Problem A:
Answer these questions using the setup instructions:
(i) Where does the info.json come from?
(ii) Which command is named for resizing the label images?
(iii) Which images belong in the 'synthesized_image' folder?
Problem B: Write out the stretch of the setup instructions from "You should have" through "your *_leftImg8bit.png images.".

Text passage:
....................

You should have a main folder containing the drn/ folder (from github), the model .pth, the info.json, the val_images.txt and val_labels.txt, a 'labels' folder with the *_trainIds.png images, and a 'synthesized_image' folder with your *_leftImg8bit.png images.
The info.json is from the github, the val_images.txt and val_labels.txt can be obtained with the commands:
find labels/ -maxdepth 3 -name "*_trainIds.png" | sort > val_labels.txt
find synthesized_image/ -maxdepth 3 -name "*_leftImg8bit.png" | sort > val_images.txt
You also need to resize the label images to that size. You can do it with the convert command:
convert -sample 512X256\! "<Cityscapes val>/frankfurt/*_trainIds.png" -set filename:base "%[base]" "<path>/labels/%[filename:base].png"

....................

Entries shown:

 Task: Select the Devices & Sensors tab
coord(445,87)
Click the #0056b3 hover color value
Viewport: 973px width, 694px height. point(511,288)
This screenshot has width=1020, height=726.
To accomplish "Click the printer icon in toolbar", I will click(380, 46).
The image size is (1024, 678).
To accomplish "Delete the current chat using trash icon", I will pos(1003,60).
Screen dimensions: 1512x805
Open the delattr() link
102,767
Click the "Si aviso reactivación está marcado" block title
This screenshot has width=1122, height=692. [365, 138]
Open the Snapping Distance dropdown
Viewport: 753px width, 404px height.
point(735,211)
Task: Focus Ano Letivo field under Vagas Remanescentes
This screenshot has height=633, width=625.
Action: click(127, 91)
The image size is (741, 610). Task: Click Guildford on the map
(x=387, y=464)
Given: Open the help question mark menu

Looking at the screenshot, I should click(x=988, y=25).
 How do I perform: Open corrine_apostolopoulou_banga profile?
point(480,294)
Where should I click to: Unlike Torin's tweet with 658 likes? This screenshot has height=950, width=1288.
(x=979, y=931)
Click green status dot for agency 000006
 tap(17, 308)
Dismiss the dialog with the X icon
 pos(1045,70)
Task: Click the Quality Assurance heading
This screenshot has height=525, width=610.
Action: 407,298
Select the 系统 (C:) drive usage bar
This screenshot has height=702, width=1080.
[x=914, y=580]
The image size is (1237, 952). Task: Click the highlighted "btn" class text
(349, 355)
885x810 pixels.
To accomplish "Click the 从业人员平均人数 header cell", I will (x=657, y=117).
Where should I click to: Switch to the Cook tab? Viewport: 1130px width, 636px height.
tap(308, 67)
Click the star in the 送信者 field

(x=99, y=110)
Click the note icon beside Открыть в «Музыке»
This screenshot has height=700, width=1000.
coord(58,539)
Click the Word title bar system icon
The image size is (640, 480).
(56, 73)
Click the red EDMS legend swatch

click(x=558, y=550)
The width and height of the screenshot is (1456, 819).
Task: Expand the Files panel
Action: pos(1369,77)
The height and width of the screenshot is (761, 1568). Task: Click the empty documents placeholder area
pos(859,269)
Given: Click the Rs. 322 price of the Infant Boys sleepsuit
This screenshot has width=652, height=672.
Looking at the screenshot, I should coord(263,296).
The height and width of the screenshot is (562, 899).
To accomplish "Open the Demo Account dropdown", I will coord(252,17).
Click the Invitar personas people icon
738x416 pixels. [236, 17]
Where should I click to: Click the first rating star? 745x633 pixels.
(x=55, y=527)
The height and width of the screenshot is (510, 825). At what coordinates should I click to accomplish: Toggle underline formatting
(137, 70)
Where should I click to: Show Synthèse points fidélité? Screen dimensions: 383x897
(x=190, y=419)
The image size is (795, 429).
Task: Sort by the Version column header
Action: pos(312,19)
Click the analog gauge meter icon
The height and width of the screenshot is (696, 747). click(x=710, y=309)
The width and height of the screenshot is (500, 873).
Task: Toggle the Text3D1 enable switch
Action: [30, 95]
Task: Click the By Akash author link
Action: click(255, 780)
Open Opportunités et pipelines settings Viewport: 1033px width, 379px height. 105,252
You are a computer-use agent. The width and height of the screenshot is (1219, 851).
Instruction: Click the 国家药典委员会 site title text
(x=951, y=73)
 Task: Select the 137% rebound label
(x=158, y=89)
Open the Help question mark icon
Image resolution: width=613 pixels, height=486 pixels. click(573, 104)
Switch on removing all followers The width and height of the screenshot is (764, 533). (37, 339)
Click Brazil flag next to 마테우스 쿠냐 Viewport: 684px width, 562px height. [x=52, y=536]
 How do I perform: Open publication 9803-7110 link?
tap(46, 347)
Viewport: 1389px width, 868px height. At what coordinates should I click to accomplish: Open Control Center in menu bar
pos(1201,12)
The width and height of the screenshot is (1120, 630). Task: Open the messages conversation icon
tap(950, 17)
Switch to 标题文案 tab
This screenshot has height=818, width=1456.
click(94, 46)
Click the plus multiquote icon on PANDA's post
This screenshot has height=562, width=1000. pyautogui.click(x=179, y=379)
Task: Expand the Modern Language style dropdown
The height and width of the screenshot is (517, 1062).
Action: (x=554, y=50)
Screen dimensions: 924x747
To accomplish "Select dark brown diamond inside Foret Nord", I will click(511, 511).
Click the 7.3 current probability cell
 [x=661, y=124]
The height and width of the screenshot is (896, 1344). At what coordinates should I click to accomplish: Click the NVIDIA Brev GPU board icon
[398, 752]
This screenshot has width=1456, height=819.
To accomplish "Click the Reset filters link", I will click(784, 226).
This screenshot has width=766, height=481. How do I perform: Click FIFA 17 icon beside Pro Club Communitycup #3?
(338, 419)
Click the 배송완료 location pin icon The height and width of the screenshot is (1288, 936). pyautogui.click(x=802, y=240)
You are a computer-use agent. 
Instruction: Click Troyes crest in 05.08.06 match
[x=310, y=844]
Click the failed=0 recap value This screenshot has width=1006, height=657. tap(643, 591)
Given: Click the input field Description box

....................

Answer A:
(i) From the github.
(ii) The convert command.
(iii) The *_leftImg8bit.png images.

Answer B:
You should have a main folder containing the drn/ folder (from github), the model .pth, the info.json, the val_images.txt and val_labels.txt, a 'labels' folder with the *_trainIds.png images, and a 'synthesized_image' folder with your *_leftImg8bit.png images.